На единорогах не пашут (СИ) - Ледащёв Александр. Страница 23

Ягая не ведьма. Не волховка. Это она сказала мне, еще вечером. Я много спрашивал. Как всегда. Но ее сила велика. Это я видел сам. Вчера. И чую постоянно. Она неспособна любить и не тоскует по любви. Как и я. Но я — не ее выходка уставшей женщины. Она не устала. Она делает то, что умеет и любит — убивает на границе. Путает следы, выводит обратно, если велено не убивать а велеть ей может только ее сила. Она не ошибается. Если бы я был выходкой — то уже утром лежал бы в траве, с перерезанной глоткой. Не сомневаюсь и не укоряю. Я так же легко убивал, обороняя свой Дом и давая выход родовой ненависти Вейа. Откуда мне и зачем знать, отчего так легко бьет она?

Стражница Пограничья, от которой я уйду утром. Мне пора двигаться на Замок Совы, — а заодно посмотреть, оставили меня воины Радмарта, или нет. Я был убедителен в последнюю встречу!

… Никуда я не ушел наутро. Его снова не было. Я устал сидеть в избе один и тихо пошел к влазне — за ней. Пока не настало завтра. Но на пороге ее не было. Двигаясь как можно тише, я обогнул избу — и увидел Луну. Такой дикой, такой ледяной и настолько огромной, в благородную желтизну, она не бывает даже в горах зимой. Насколько прекрасной она вышла из-за мохнатых вершин елей Синелесья. Полная, чудовищно красивая Луна, по пути на небо. И в ее свете, напротив нее, я увидел Ягую. Но еще раньше услышал.

Стражница пела. Ее низкий, горловой голос изменился в песне — он стал чуть выше обычного. Но сила его не оставила. Я не понимал слов — я просто оперся на стену избы и слушал.
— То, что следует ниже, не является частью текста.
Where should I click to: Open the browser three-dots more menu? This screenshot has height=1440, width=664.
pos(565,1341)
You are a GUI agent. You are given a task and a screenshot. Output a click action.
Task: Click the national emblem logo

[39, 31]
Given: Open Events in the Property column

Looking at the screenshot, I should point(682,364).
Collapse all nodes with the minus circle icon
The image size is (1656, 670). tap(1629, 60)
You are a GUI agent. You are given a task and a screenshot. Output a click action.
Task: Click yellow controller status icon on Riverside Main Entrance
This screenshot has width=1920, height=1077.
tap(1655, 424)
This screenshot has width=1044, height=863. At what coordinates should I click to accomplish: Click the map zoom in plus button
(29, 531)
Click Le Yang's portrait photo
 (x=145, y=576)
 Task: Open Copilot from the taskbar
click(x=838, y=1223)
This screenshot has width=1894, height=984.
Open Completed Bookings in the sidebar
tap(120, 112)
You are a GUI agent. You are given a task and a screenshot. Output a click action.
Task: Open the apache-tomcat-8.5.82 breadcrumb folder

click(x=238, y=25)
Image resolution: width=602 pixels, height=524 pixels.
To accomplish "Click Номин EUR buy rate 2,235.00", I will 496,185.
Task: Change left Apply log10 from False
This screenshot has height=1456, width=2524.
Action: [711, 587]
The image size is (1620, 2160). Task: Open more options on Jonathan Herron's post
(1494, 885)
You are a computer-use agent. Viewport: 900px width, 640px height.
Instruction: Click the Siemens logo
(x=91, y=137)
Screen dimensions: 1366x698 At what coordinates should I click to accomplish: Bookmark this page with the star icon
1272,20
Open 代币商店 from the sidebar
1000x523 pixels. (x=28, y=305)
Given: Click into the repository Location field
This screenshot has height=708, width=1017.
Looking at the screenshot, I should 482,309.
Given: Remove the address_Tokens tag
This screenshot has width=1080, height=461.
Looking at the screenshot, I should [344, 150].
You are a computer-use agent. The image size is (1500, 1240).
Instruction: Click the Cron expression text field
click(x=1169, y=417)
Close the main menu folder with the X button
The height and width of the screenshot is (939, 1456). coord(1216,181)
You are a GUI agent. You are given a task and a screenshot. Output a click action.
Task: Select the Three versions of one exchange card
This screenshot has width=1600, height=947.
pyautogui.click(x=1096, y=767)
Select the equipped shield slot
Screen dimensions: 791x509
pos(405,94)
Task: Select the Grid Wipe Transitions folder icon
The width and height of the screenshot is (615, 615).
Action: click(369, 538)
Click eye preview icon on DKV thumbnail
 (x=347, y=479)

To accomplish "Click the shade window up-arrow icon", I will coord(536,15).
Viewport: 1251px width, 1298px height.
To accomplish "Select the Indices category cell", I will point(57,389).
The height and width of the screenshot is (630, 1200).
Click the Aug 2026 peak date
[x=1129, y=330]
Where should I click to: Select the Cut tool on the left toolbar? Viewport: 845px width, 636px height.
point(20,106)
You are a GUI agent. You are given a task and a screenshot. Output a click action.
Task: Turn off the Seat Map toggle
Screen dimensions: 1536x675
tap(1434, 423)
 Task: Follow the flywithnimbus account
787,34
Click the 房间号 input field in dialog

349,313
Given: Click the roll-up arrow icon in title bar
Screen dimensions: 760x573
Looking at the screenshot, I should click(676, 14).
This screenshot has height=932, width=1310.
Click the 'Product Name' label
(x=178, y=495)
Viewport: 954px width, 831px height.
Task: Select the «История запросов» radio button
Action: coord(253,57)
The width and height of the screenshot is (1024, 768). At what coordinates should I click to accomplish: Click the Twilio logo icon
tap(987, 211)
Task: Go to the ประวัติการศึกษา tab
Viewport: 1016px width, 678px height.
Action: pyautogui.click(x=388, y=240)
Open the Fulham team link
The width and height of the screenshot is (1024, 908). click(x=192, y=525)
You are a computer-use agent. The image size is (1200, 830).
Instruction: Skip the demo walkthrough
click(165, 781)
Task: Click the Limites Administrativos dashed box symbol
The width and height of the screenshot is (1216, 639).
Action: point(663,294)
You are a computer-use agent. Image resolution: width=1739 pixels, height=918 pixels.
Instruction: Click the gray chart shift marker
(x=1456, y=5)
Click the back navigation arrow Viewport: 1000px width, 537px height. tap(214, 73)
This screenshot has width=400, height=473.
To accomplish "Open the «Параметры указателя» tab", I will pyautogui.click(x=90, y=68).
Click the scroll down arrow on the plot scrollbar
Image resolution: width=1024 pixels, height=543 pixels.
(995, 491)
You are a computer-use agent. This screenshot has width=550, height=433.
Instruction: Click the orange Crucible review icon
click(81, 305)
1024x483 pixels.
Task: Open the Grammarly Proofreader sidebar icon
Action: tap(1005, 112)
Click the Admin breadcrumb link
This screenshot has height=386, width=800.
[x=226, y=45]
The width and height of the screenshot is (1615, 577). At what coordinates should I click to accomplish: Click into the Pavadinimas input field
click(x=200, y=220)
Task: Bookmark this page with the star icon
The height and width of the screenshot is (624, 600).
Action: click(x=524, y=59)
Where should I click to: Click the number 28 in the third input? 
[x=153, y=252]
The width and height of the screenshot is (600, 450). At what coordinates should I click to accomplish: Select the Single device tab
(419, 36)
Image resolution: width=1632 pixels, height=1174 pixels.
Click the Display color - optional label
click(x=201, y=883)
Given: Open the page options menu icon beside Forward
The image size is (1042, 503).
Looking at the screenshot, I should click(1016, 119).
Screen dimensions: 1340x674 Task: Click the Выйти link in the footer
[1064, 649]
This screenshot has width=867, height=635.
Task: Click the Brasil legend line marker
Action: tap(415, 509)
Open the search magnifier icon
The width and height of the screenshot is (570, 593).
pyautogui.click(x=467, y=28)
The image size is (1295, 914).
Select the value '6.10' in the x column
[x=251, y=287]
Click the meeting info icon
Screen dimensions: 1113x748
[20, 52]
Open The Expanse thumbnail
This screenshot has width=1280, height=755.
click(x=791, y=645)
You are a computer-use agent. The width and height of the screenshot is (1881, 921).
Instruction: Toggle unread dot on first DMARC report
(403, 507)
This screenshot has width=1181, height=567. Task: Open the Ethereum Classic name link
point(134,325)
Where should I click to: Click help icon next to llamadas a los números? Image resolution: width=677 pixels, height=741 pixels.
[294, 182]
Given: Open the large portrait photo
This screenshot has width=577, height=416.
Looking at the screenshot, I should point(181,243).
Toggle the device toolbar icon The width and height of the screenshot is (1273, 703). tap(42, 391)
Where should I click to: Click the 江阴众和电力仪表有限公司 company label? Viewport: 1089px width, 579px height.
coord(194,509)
Это была песня гордости, песня силы, которой впервые пришлось просить — пусть даже у кого-то, стократ сильнейшего. Ягая не умела просить, но она просила. Это не было заклятием — я чуял это кожей, чуял душой, которая замерла где-то в горле, подрагивающем в такт песне Ягой. Она рассказывала что-то Ночи, Луне, Кромке, Синелесью, что-то такое, что не знали даже они — и она просила о чем-то. И была услышана, думаю.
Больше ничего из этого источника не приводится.